▶ **WRITTEN TASKS**
A – Answer these questions about the message on ALSA timing, one answer per line, marked the same way.
(i) How often does the writer want to read frames and send them over UART to the DSP?
(ii) Which three functions has the writer already tried?
(iii) By how much does the writer say the timing ends up being off?
B – Extend the mailing-list message on ALSA timing, beginning after its last sentence.

▶ **EXTRACT**

---*---

Mads Kiilerich wrote:   
> AFAIK ALSA gurantees no deadlines, so I think you will have to add a
> "sufficiently large" buffer somewhere - and make sure to handle
> over/underruns somehow anyway.

I already thought that this would help.
So the alsa plugin would then fill some large buffer in my daemon
application and instead of receiving the data from a socket I would
have it available in some application buffer already.
Thus I could just read the frames from the application
buffer each 20ms and send them over UART to the DSP.

However, right now I found out that there seems to be no way
to execute *anything* each 20ms +/- 1ms.

So far I tried

	* nanosleep()
	* pthread_cond_timed_wait()
	* usleep()

I'm looking forward to try

	* HPET
	* RTC
	* setitimer()
	* alsa timers ?
	* anything else ?

I don't understand why all the function I have tried
so far have microsecond or even nanosecond precision and in the
end I'm off not for some nano- or microseconds, but for a full 15ms !
This is really bad :(


>> Just before starting to write yet another implementation
>> (the fourth one,
> 
> I did the same exercise. It _is_ really hard to get started writing
> sound applications and figure out which abstraction level and
> implementation to use and how to use it correctly.

---*---

▶ **AVAILABLE DATA**
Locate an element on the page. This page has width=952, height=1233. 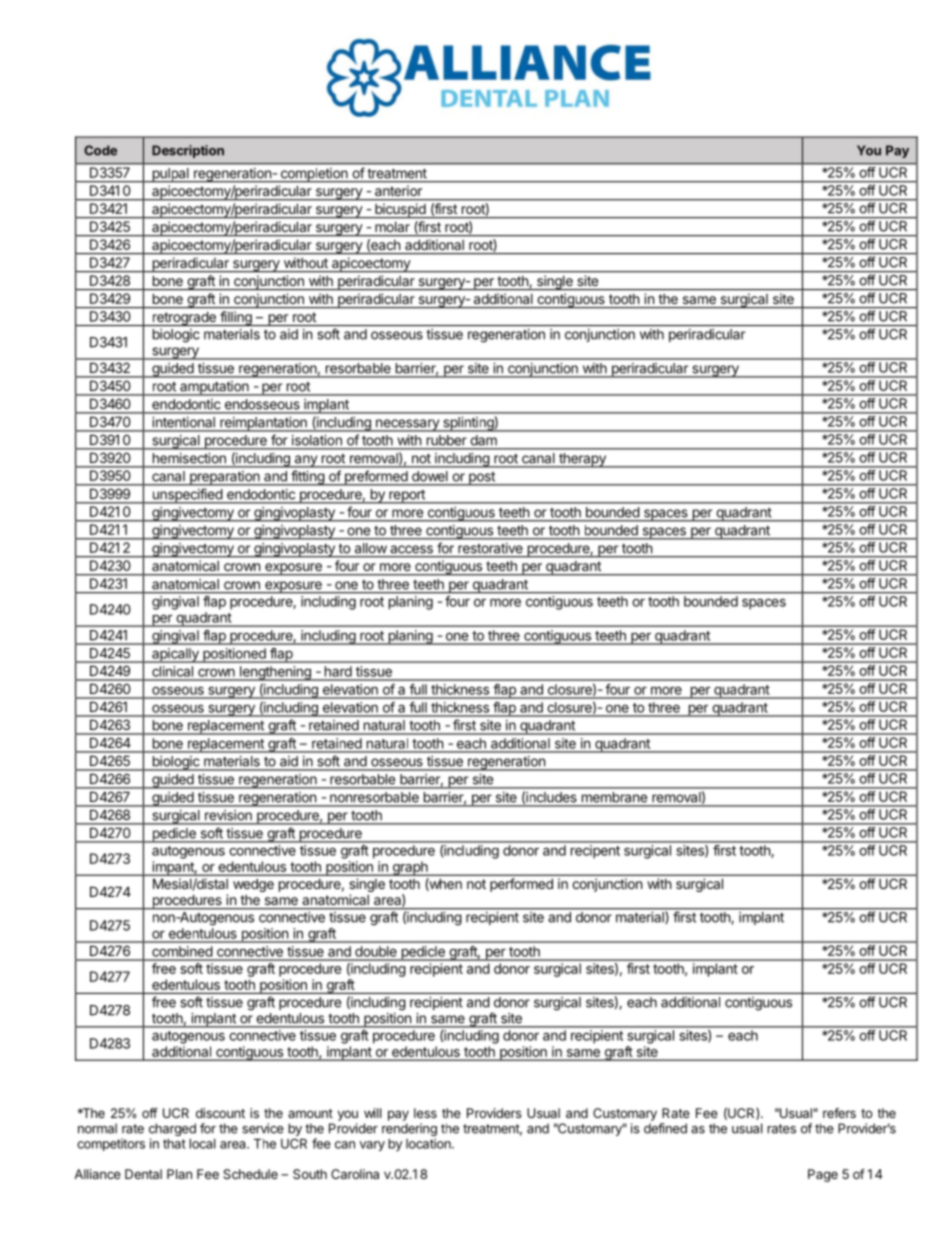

---*---

▶ **EXERCISE RESULTS**
A –
(i) Every 20ms.
(ii) nanosleep(), pthread_cond_timed_wait() and usleep().
(iii) A full 15ms.

B –
Indeed.


> I ended up coding for the pulseaudio API. My case was for
> http://bitbucket.org/kiilerix/tcpcam/ . The result isn't pretty, but it
> could have been worse. The result isn't very stable or understood in all
> details, but it is good enough for my case. This case is different than
> yours, but I had problems similar to yours when I tried to code for the
> ALSA api. My numbers also happens to be exactly the same as in your case.

As you said it's a different case.

>> this time with jack)
> 
> Jack to some extent builds on top of ALSA, so jack can't do it any
> better than ALSA. But jack might use ALSA the right way and thus give
> you someting close to what you want. AFAIK.

I looked at some code already.
Generally speaking it looks good, but it also uses 32 bit floating
point format for example (while I would need 8Khz 16bit LE).
It seems a little bit of a detour if I use:

ALSA --> jack io plugin --> jackd --> jack-client --> resample and change format --> my application

instead of

ALSA --> my plugin --> my application


As I said above, right now the problem is not even fully alsa related.
It is how I can execute something (e.g. my uart send code) each 20ms +/- 1ms.


>> It is connected over UART at 460800 baud and requires exactly 160
>> 16bit PCM samples
>> with 8kHz sampling rate each 20ms for speech compression.
>>    
> 
> It is my experience that it matters that two different oscillators never
> have exactly the same frequency, so over time you will get an over- or
> under-run.

Yes, I will have to deal with this as well :(
However, from time to time an overflow/underrun should be ok as long it
is generally working I guess.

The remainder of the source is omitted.